Lax jurisdictions regulate assets, activities, and players all over the world except in their own jurisdiction. In this regard, it could be said that a government such as Canada's, through its embassies and department of global affairs, should point out to those countries that their laws go beyond the prerogatives of their sovereignty because they pertain to assets, players, and activities that have nothing to do with what is happening within their borders.

This has very serious effects on local populations. First, billions of tax dollars are lost, which has a huge impact. This explains the austerity plans of various governments here and around the world. Secondly, the state cannot even play its legal role in governing how these entities conduct their activities.

My point is that this is a political and diplomatic issue.

11:10 a.m.

Liberal

The Chair Liberal Wayne Easter

Thanks very much, Mr. Deneault.

Starting the first round, Mr. MacKinnon, for seven minutes.

June 14th, 2016 / 11:15 a.m.

Liberal

Steven MacKinnon Liberal Gatineau, QC

Thank you, Mr. Chair.

Hello and welcome, Mr. Deneault.

I know you are from Gatineau. As the member for Gatineau, I extend a warm welcome to you here.

At the end of your presentation, you stated that a void has developed over time as regards cooperation between countries on fighting tax havens which, because of their legal framework, host the head offices of entities that do not want to pay taxes.

In recent years, efforts have been made by Canada and by the OECD and G20 countries. What do you think of those efforts? How does Canada defend itself within these bodies? How could it increase its participation and become even more effective in this regard?

11:15 a.m.

Researcher, Réseau pour la Justice fiscale Québec

Alain Deneault

Thank you for your question.

The measures relating to BEPS, base erosion and profit shifting, are certainly encouraging, but they are also quite inadequate because they do not address a number of fundamental mechanisms of tax evasion, such as patent boxes.

Patent boxes enable companies to avoid paying taxes by transferring intellectual property titles to subsidiaries in tax havens. In that way, these companies can ensure that, within the tax year of a multinational group, for instance, the trademark of a group is the property of a subsidiary in a tax haven. This subsidiary can issue royalty interests to other members of the multinational group in the form of invoices, so that as much capital as possible is concentrated in accounts in tax havens. You see what I mean. This mechanism was not raised in BEPS deliberations, even though it is fundamental. We know full well that this is how the transfer price is established, which is one of the most common practices that multinationals use to evade taxes. There is a way to attack the structure of this system. E-commerce is another topic that was not fully discussed.

There is also the whole issue of confidentiality, and there is now talk of the automatic exchange of tax information between countries.
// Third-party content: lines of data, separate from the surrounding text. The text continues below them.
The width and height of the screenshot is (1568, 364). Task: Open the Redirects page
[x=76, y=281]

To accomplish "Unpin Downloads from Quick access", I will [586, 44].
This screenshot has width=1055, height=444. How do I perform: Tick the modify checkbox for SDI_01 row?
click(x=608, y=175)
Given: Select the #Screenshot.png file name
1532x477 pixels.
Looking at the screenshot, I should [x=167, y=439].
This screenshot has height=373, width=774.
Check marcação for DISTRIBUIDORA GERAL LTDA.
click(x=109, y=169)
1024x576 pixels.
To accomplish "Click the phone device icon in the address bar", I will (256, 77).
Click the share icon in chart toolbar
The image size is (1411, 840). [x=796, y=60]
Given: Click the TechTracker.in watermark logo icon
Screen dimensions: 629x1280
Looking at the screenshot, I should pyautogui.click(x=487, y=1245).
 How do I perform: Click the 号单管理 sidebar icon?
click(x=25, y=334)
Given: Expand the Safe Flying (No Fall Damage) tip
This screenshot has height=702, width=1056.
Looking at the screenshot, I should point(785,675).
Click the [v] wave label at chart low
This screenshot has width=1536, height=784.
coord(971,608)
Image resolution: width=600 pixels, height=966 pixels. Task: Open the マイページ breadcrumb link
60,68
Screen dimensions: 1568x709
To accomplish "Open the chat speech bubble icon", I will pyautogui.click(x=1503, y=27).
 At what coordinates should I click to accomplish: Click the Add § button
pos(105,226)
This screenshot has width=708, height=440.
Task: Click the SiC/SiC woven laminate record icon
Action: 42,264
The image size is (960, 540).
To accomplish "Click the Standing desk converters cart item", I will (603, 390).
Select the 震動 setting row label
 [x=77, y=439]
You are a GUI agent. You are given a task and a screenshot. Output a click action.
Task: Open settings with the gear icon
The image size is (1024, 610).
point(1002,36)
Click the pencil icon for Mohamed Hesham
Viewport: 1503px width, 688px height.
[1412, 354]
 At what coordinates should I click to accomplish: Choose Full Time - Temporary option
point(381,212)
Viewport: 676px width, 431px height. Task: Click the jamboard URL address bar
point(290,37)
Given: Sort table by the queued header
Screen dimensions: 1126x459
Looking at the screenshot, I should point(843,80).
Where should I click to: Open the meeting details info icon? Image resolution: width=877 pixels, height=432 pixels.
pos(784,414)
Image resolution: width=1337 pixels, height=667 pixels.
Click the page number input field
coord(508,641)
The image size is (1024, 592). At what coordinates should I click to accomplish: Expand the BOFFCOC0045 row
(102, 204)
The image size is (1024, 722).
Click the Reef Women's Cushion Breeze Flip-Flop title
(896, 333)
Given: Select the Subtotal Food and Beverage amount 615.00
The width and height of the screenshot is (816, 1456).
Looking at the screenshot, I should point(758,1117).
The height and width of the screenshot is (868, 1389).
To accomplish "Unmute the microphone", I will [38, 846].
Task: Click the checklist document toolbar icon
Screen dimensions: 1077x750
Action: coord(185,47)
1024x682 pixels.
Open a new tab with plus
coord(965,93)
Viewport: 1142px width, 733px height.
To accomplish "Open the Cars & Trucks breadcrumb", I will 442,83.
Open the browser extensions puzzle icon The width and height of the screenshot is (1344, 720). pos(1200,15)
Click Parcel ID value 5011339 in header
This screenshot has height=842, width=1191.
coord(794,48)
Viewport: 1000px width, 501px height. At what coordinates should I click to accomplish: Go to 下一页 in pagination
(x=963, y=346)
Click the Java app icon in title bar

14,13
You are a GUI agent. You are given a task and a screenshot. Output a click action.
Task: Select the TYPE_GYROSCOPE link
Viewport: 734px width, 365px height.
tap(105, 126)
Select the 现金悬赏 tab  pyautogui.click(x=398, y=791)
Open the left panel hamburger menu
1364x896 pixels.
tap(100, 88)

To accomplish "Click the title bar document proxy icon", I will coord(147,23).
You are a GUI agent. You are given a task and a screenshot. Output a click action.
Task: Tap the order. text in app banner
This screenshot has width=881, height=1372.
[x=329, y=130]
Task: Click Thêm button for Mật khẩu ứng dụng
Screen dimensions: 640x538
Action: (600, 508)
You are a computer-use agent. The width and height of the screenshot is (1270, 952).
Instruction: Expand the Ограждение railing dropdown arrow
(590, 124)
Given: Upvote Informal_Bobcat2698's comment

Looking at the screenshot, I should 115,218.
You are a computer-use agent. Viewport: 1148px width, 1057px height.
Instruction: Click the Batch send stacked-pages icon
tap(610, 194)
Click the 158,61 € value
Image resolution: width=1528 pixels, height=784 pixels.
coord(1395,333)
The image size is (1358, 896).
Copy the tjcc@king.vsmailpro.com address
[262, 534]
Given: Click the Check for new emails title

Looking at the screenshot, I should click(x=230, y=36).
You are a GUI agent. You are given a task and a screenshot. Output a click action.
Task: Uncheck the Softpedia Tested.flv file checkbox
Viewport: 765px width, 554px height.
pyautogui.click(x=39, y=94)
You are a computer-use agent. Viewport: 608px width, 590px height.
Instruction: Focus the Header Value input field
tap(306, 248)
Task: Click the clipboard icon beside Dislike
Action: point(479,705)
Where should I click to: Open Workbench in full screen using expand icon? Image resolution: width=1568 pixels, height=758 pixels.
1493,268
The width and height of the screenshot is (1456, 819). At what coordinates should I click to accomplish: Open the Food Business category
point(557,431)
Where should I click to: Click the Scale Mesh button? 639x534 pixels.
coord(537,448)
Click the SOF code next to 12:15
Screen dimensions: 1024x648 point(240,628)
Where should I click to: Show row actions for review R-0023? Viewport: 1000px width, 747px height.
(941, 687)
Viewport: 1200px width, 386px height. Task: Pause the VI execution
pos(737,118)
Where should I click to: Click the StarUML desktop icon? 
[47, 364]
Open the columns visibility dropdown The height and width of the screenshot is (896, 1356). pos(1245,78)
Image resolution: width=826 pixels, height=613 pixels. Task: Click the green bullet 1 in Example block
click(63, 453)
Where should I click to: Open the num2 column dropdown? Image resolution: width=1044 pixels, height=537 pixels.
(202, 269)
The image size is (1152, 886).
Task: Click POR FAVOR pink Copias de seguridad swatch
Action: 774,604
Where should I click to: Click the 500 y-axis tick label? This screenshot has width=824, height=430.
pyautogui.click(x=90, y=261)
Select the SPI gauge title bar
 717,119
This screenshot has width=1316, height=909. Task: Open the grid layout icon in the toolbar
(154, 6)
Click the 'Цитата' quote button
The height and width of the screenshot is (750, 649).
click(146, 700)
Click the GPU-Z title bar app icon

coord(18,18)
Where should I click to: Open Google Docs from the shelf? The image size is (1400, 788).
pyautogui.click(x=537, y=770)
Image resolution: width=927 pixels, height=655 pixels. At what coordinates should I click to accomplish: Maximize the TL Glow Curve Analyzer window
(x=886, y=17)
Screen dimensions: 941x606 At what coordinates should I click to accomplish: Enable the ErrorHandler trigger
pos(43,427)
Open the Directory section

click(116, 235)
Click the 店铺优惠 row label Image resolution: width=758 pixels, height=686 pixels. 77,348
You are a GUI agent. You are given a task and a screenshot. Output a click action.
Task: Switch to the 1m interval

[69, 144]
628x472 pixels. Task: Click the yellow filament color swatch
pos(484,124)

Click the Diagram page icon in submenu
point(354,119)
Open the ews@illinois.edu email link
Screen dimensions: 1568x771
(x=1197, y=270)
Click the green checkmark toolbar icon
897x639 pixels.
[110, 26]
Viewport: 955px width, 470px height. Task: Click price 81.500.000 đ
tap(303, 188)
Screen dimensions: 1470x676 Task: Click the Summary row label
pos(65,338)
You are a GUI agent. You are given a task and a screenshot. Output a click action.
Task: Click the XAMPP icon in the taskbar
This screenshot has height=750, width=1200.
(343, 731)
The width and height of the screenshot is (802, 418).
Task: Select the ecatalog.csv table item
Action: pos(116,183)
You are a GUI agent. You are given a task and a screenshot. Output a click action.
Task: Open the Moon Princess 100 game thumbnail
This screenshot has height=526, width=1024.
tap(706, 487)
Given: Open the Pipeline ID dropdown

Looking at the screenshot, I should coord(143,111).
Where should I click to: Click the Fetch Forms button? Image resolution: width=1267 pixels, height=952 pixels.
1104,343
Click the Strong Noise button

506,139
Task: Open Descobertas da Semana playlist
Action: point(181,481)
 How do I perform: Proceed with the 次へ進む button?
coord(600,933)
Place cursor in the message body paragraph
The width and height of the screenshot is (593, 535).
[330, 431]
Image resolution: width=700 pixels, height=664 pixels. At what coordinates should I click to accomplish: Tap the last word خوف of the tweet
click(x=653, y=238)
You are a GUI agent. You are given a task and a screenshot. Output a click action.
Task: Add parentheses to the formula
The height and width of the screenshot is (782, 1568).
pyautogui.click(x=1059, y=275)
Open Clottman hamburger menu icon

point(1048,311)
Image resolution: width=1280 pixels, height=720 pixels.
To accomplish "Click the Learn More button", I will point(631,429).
Secrecy is already a big problem, but this would at least make it possible to pinpoint a number of tax evaders who are individuals. Very often, even if banking secrecy is lifted, companies arrange their financial affairs to give the appearance of legality. Even with banking secrecy lifted, we are no further ahead. More complex provisions are clearly needed.

This might be progress, but citizens have no way of monitoring public authorities. This is evident in the various matters that the Canada Revenue Agency has taken an interest in recently. The report by Canadians for Tax Fairness is relevant. I know you find it controversial, but there is potential for political interference. This is nothing new. We know there is potential for political interference in public agencies. If there is no mechanism to ensure that, when a government receives information about a company or wealthy individuals, it does not remain anonymous or confidential, that is problematic.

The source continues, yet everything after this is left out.